__What the task requires__
Please write out again the rows starting with the line containing "Task: Select the Portal tab" and going on through the line containing "The height and". Replace "Portal" with "Home" and keep everything else unchanged.

__Data excerpts__
——————————

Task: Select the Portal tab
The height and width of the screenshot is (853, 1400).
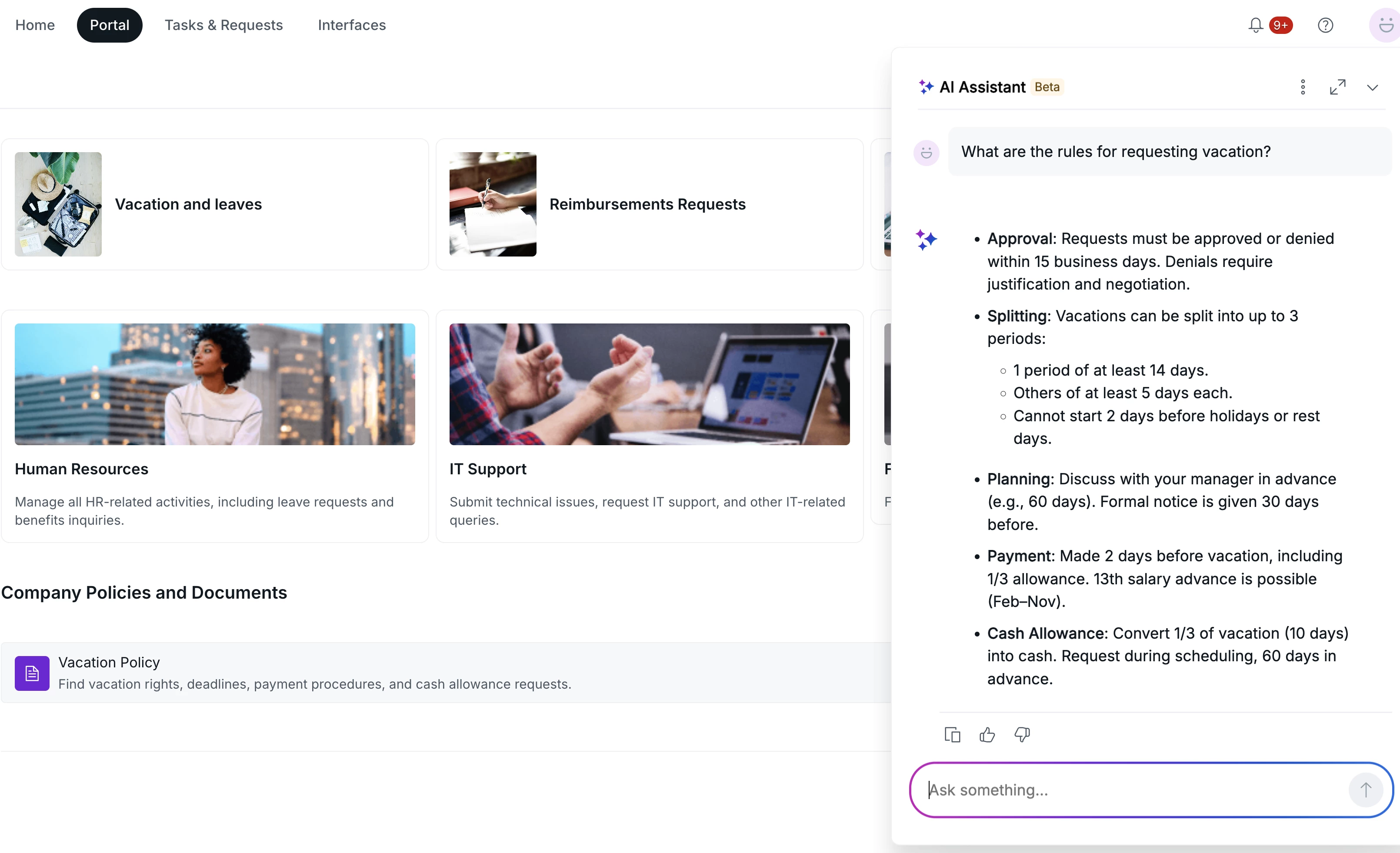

——————————

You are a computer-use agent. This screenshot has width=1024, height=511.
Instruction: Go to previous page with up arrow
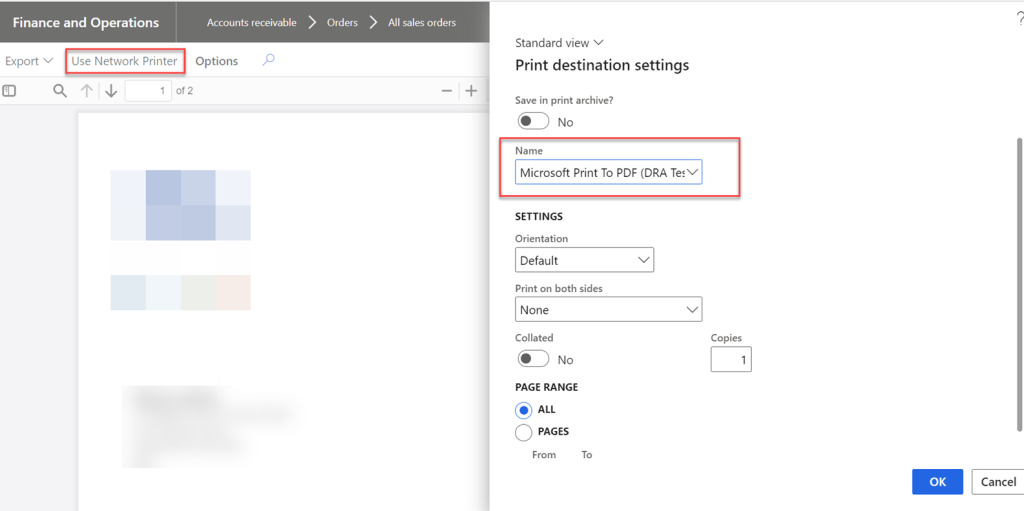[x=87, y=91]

——————————

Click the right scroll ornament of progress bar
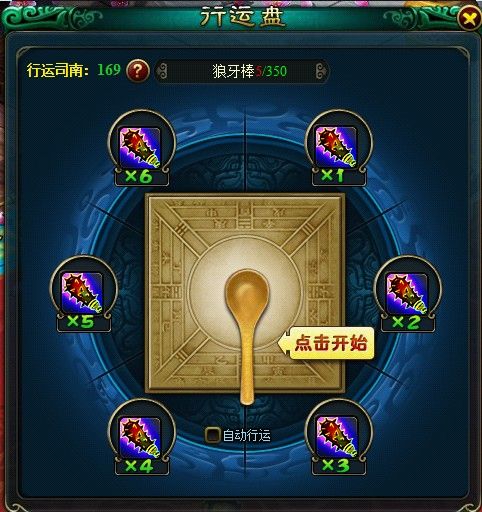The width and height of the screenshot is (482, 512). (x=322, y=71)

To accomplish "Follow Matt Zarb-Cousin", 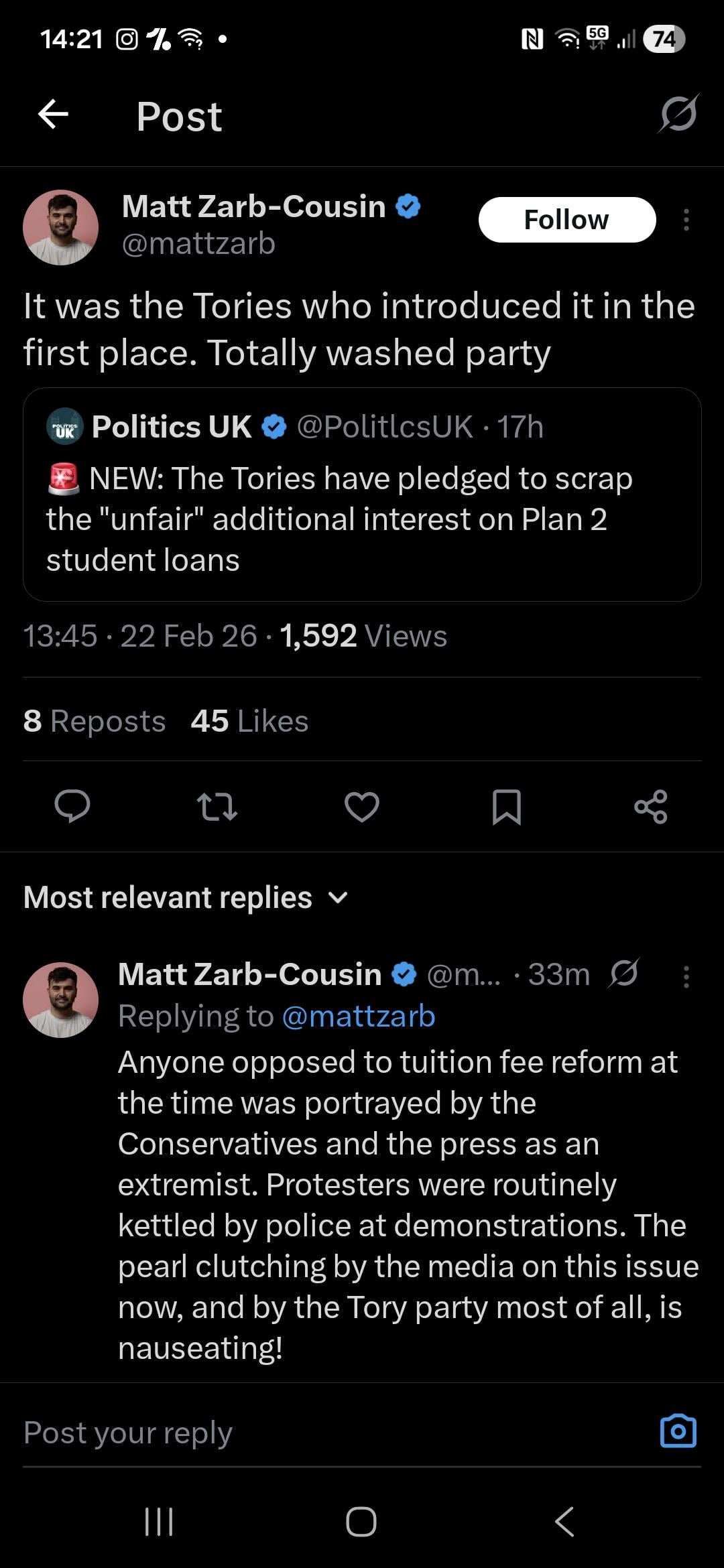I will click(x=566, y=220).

——————————

__Expected output__
Task: Select the Home tab
The height and width of the screenshot is (853, 1400).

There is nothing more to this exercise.